**Set task**: Please pull out every line of the rows below that contains the string "pixels", copying each line in full. Case counts.

Screen grounding rows
++++

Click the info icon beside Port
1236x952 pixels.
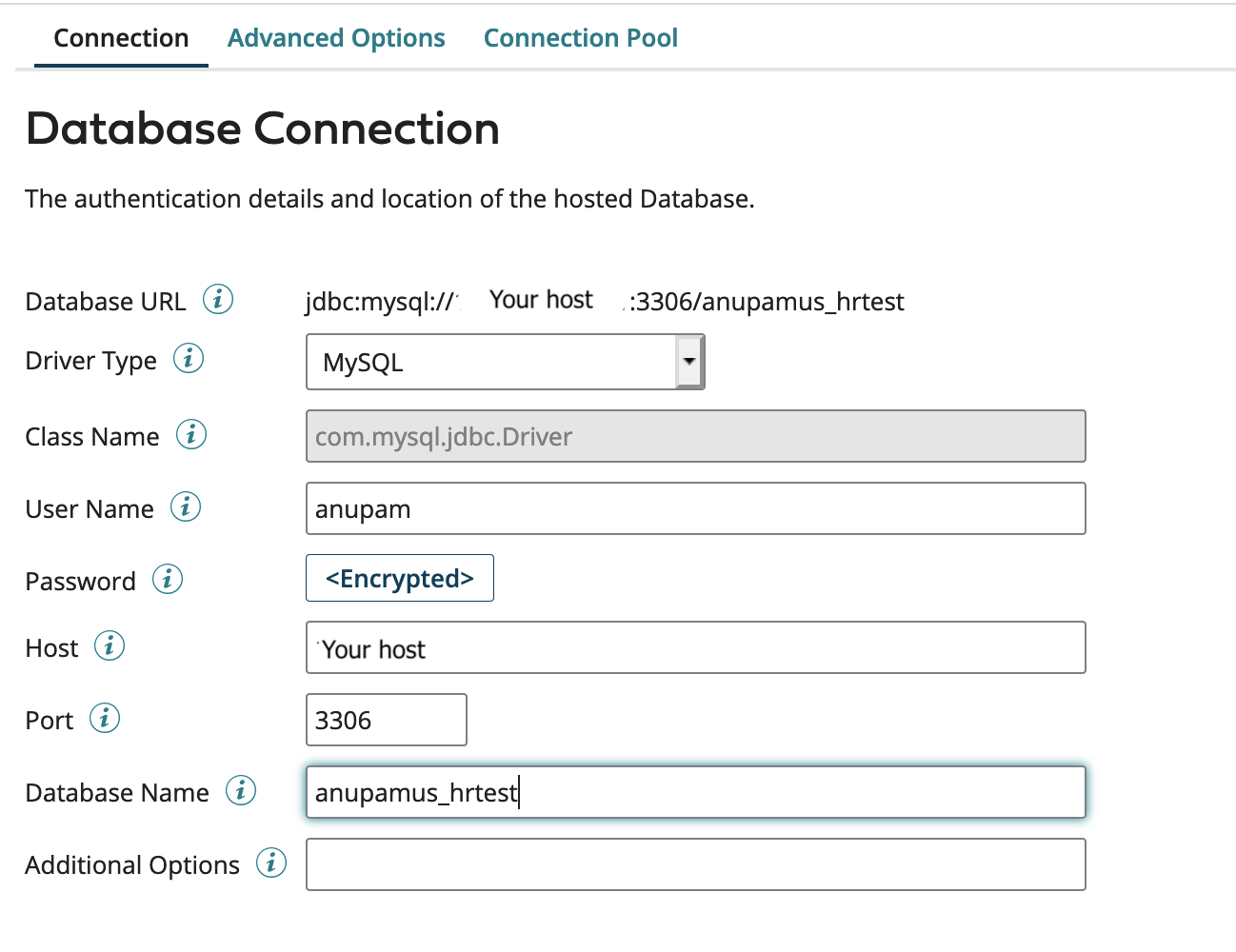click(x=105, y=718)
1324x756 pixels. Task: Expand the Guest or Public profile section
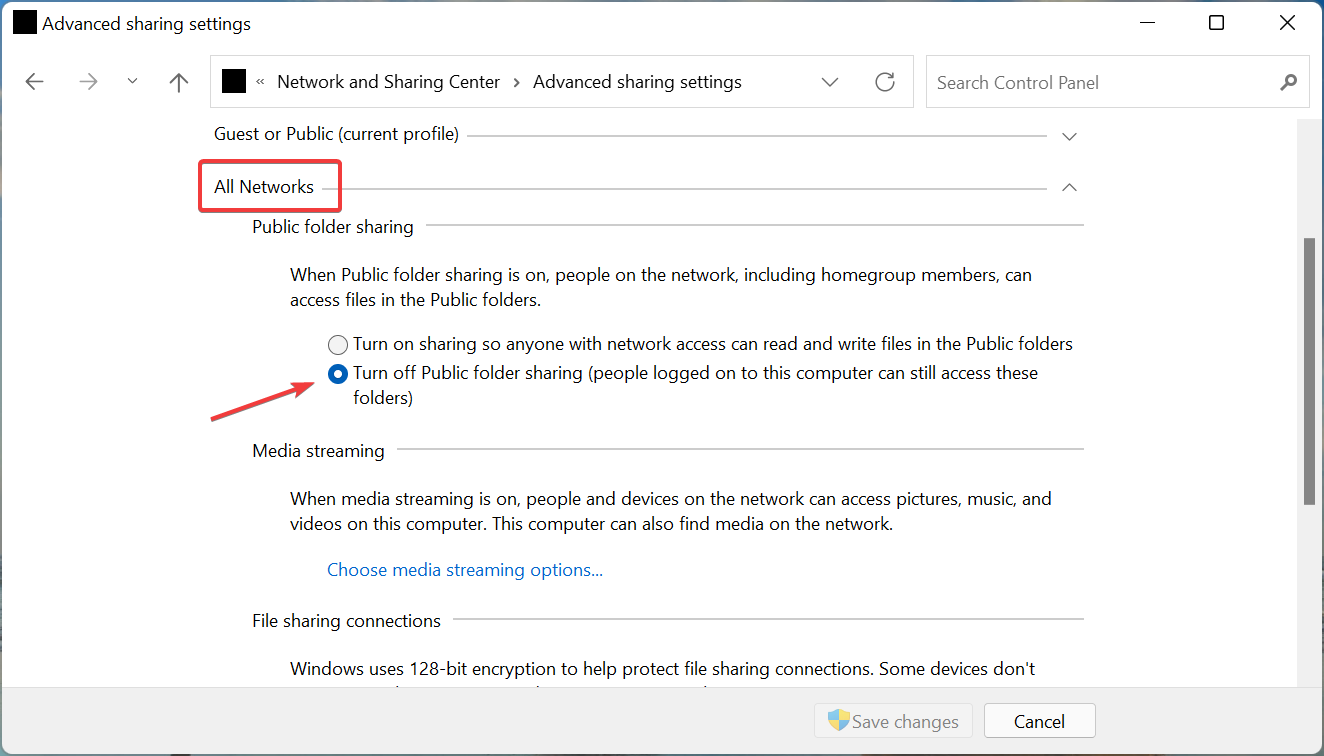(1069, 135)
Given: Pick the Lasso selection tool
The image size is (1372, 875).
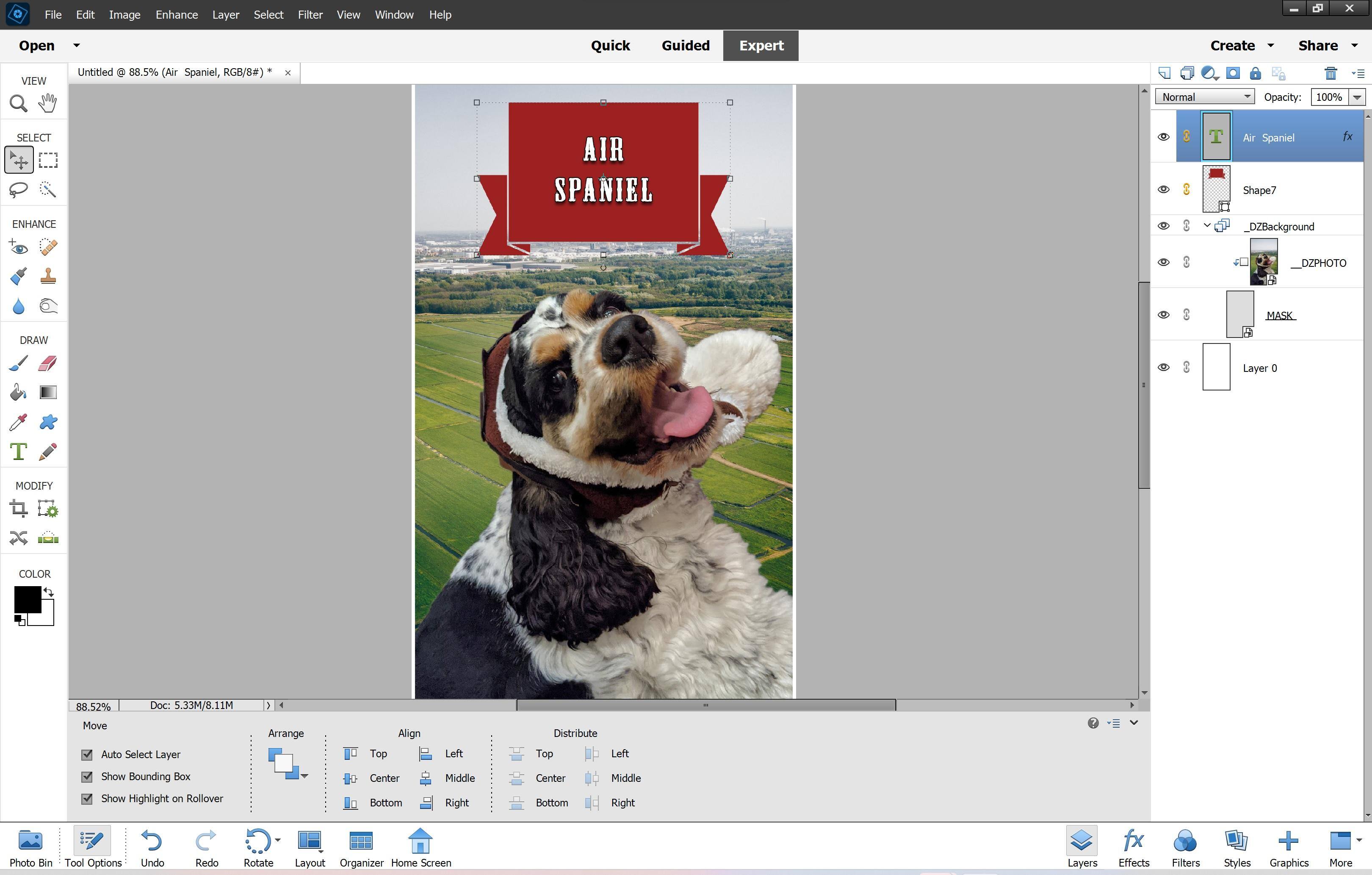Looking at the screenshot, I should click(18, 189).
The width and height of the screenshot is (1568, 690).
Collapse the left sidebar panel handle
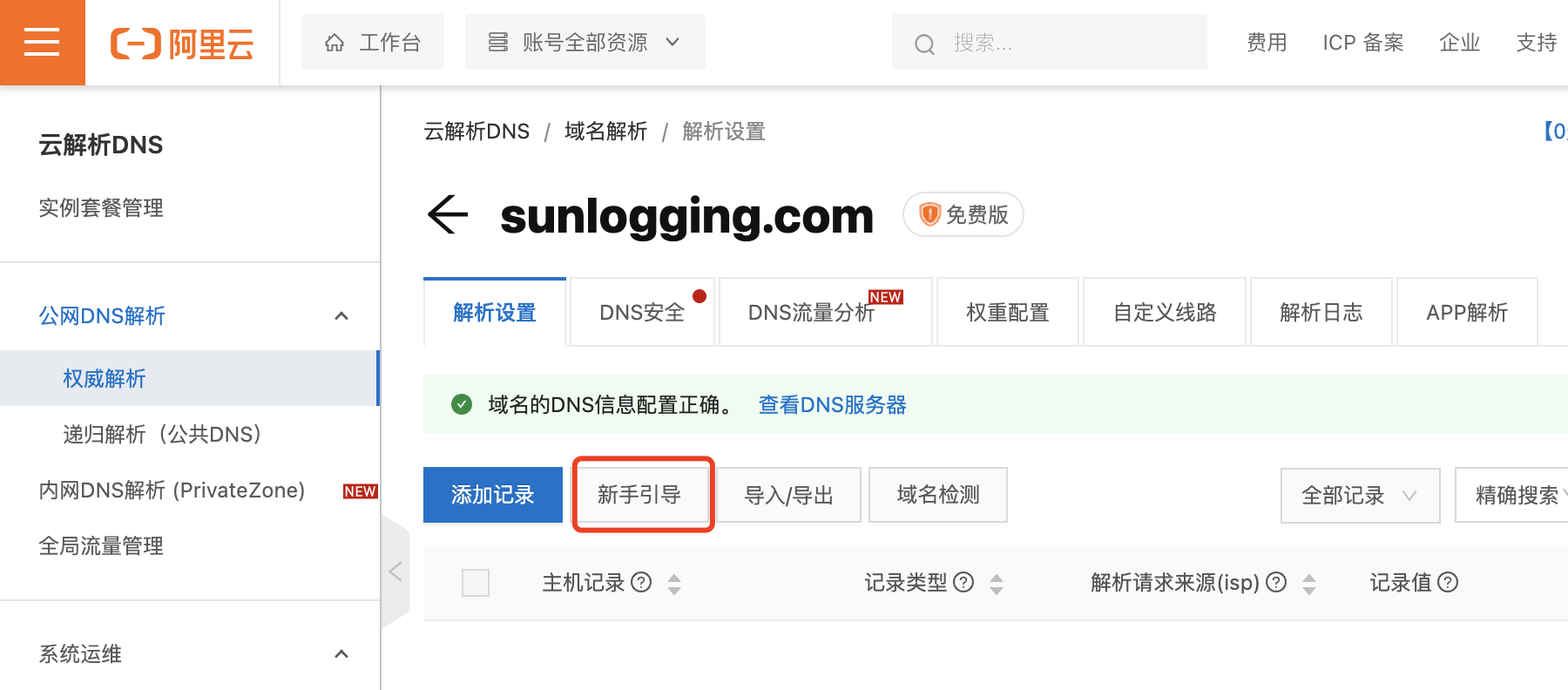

++++

**Result**:
1236x952 pixels.
1324x756 pixels. Task: Expand the Guest or Public profile section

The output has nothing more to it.